== Required tasks ==
1. In the README on video perceptual hashing, reproduce everything from "The algorithm operates" down to "(scene change boundaries)", swapping "keyframes" for "fixed time intervals".
2. Decide whether each statement agrees with the README on video perceptual hashing, answering yes or no and quoting the deciding words: (a) the algorithm produces one perceptual hash for every frame; (b) the repository includes an article describing how the algorithm works; (c) copyright infringement detection finds copies only when they have not been modified.
3. Carry the README on video perceptual hashing forward from its final line.

== Source extract ==
++++++++++++++++++++

README.md

# Video Perceptual Hashing Algorithm

This repository contains an implementation of a video perceptual hashing algorithm for scene-based video fingerprinting, along with a detailed article about the algorithm's inner workings.

## Use Cases

- **Comparing uploaded videos to establish originality** - Detect if a user has uploaded a modified version of existing content
- **Detecting rebroadcasts of an original source in real time** - Monitor live streams for unauthorized content
- **Detecting/counting the number of scenes from other videos in a database** - Identify composite videos that stitch together scenes from multiple sources
- **Finding which scenes specifically are copied in one video from another** - Pinpoint exact copied segments between videos
- **Content deduplication** - Identify near-duplicate videos in large media libraries
- **Copyright infringement detection** - Find unauthorized copies even after modifications

## Algorithm Details

### Core Concepts

The algorithm operates at the scene level rather than on individual frames. A scene is defined as a continuous sequence of frames where the visual content remains relatively stable. Each scene generates a single perceptual hash.

### Processing Pipeline

1. **Scene Detection**
   - Video is sampled at keyframes (scene change boundaries)

++++++++++++++++++++

== Data lines ==

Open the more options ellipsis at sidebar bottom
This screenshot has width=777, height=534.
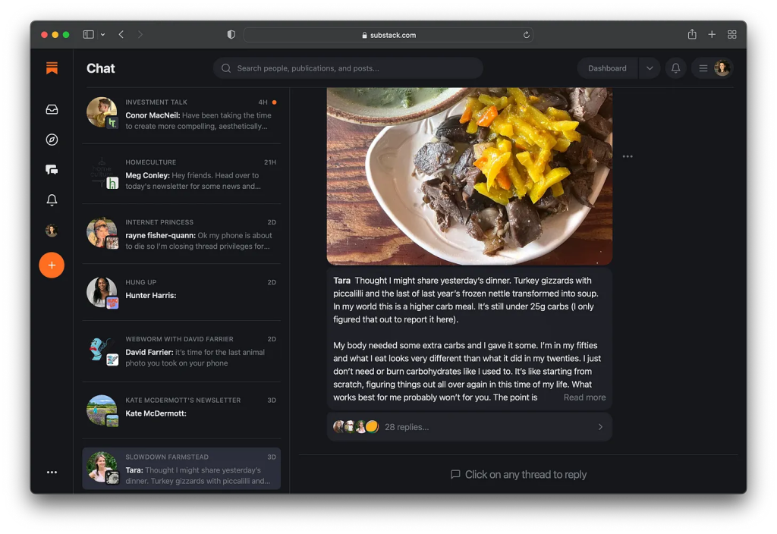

++++++++++++++++++++

== Final results ==
1.
The algorithm operates at the scene level rather than on individual frames. A scene is defined as a continuous sequence of frames where the visual content remains relatively stable. Each scene generates a single perceptual hash.

### Processing Pipeline

1. **Scene Detection**
   - Video is sampled at fixed time intervals (scene change boundaries)

2.
(a) No: "Each scene generates a single perceptual hash."
(b) Yes: "along with a detailed article about the algorithm's inner workings"
(c) No: "Find unauthorized copies even after modifications"

3.
   - Uses adaptive thresholding based on color histogram differences
   - Minimum scene duration: configurable (default 10 frames)
   - Scene boundaries are detected when consecutive frame differences exceed dynamic thresholds

2. **Key Frame Extraction**
   - For each detected scene, a representative frame is selected (typically the middle frame or first stable frame)
   - Frame is resized to a standard dimension (e.g., 256x256) for consistent processing

3. **Perceptual Hash Generation**
   - Image is converted to grayscale
   - Discrete Cosine Transform (DCT) is applied
   - Top-left 8x8 DCT coefficients (excluding DC) are extracted
   - Comparison of coefficients against median creates 64-bit hash
   - Result: 64-bit perceptual hash (pHash)

4. **Hash Storage**
   - Scene start timestamp, end timestamp, and 64-bit hash are stored
   - Multiple hash types can be combined (difference hash, average hash, perceptual hash)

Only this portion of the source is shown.